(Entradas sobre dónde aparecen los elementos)
========================================================================

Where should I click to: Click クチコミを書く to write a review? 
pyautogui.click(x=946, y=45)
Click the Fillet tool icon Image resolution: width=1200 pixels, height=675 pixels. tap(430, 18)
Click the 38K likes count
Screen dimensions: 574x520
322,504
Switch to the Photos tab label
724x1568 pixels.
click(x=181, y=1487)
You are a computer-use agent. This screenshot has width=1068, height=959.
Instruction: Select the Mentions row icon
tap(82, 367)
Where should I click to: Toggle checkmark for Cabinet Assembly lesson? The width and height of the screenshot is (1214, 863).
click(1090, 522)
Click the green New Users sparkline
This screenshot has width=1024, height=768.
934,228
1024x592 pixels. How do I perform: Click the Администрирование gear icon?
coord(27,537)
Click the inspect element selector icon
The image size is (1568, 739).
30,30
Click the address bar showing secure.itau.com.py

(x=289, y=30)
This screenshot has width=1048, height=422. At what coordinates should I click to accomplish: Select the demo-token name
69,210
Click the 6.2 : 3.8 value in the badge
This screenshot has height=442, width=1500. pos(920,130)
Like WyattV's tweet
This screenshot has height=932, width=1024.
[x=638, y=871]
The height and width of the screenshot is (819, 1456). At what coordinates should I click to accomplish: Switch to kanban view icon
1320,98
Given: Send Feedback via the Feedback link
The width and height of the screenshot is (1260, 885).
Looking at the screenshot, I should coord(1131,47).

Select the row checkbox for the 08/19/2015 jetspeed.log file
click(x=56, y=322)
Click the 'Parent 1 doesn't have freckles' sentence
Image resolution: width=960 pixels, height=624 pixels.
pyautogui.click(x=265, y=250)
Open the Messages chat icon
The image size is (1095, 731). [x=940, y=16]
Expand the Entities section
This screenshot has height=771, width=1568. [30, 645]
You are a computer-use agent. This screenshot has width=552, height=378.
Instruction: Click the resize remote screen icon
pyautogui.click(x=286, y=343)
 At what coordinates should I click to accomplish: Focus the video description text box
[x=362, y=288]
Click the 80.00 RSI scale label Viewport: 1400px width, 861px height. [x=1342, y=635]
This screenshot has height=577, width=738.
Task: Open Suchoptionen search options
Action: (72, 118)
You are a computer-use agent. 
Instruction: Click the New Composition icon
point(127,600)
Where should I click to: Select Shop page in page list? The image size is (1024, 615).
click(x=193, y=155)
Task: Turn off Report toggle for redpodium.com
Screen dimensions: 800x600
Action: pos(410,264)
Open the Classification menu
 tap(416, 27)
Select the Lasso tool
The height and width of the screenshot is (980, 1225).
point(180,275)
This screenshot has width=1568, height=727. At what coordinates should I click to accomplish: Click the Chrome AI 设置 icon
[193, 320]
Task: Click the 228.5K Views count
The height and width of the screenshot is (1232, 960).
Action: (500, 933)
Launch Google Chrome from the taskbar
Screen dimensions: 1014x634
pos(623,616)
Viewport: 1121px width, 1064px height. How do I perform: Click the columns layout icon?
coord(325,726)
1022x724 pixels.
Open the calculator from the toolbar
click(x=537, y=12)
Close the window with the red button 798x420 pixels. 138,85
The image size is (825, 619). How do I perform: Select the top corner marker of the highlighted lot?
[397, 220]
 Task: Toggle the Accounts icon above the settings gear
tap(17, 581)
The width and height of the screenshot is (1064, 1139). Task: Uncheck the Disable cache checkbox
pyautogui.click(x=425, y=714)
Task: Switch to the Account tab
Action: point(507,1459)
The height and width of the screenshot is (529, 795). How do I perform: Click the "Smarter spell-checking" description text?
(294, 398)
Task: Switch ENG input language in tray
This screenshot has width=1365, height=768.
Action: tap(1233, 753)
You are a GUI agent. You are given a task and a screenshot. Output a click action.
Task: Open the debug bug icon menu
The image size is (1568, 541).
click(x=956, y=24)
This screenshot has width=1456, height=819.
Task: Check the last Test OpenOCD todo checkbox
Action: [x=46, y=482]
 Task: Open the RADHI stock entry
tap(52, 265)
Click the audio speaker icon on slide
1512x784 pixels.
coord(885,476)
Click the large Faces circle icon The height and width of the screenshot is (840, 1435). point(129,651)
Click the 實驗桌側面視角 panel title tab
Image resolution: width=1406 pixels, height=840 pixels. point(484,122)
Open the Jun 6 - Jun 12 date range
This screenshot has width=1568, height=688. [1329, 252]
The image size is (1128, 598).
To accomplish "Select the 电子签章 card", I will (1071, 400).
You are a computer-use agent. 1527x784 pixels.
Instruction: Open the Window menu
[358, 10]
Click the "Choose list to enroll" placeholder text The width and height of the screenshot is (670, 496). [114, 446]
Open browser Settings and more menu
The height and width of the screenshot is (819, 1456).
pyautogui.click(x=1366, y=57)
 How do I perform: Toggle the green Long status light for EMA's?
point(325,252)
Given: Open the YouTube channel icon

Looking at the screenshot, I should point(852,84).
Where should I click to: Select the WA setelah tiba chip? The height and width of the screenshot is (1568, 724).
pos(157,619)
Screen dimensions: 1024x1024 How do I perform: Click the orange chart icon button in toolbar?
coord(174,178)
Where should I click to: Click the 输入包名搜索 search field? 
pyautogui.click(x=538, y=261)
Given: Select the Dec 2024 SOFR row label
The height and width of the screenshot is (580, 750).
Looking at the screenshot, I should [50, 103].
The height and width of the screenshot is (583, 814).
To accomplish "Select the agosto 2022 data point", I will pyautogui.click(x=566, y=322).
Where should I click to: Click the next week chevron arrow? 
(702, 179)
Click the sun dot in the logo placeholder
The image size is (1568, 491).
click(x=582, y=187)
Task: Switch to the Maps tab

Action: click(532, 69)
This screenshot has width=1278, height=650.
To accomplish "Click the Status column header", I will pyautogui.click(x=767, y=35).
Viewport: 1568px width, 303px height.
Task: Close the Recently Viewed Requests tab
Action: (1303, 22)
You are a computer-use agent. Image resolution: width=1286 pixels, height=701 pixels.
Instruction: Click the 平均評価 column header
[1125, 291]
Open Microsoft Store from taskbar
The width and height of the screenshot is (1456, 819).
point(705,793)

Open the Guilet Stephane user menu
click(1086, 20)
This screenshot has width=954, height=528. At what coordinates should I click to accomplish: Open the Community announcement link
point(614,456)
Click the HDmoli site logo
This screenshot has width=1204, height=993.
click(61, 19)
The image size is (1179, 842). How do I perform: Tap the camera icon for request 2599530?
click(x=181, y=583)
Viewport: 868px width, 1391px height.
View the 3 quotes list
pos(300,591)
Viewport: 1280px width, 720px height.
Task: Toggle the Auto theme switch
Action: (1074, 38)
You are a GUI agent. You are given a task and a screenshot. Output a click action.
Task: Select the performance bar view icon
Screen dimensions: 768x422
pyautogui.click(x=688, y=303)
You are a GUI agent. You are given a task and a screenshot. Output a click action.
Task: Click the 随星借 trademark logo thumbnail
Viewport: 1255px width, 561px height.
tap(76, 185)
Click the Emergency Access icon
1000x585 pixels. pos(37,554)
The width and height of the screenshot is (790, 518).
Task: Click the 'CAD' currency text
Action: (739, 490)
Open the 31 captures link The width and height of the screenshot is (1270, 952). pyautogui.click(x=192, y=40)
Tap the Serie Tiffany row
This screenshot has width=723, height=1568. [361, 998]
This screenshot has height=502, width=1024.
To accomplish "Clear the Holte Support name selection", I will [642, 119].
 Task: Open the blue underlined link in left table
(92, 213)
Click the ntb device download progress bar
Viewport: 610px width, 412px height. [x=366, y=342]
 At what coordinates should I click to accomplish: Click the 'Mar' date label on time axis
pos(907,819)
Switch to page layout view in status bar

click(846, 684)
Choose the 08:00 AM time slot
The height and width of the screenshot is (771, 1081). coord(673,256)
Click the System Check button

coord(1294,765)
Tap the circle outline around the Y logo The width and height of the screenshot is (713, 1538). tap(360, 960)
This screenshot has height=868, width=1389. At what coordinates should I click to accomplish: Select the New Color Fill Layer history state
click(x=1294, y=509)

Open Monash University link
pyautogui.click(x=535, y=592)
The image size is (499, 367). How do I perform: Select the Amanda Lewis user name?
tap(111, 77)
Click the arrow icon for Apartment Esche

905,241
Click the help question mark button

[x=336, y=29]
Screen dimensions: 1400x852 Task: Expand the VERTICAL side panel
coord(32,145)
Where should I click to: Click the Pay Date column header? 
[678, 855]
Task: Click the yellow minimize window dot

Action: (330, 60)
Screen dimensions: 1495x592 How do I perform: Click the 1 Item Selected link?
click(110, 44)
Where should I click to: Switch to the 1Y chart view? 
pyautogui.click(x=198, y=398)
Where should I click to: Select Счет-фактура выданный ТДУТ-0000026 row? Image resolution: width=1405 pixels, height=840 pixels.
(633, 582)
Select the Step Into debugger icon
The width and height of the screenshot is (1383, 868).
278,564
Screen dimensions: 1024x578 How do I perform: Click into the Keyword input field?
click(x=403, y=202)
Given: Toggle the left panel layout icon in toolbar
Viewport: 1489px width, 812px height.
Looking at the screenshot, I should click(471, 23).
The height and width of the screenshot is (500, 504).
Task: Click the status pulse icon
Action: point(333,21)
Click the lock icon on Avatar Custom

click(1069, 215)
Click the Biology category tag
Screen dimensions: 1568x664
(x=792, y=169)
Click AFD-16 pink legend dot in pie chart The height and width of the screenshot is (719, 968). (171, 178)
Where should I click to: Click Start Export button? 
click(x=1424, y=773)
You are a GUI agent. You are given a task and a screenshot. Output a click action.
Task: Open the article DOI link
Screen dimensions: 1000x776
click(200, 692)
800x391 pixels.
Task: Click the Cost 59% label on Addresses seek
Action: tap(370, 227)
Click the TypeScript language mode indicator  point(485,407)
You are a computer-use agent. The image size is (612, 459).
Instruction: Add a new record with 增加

========================================================================

> _ENUNCIADO DEL PROBLEMA_
Indique todas las líneas anteriores que contengan la palabra "point".

> _PROBLEMA RESUELTO_
point(127,600)
point(180,275)
Action: point(507,1459)
Click the large Faces circle icon The height and width of the screenshot is (840, 1435). point(129,651)
Image resolution: width=1406 pixels, height=840 pixels. point(484,122)
point(325,252)
Looking at the screenshot, I should point(852,84).
To accomplish "Select the agosto 2022 data point", I will pyautogui.click(x=566, y=322).
point(705,793)
point(614,456)
Action: point(333,21)
Click the TypeScript language mode indicator  point(485,407)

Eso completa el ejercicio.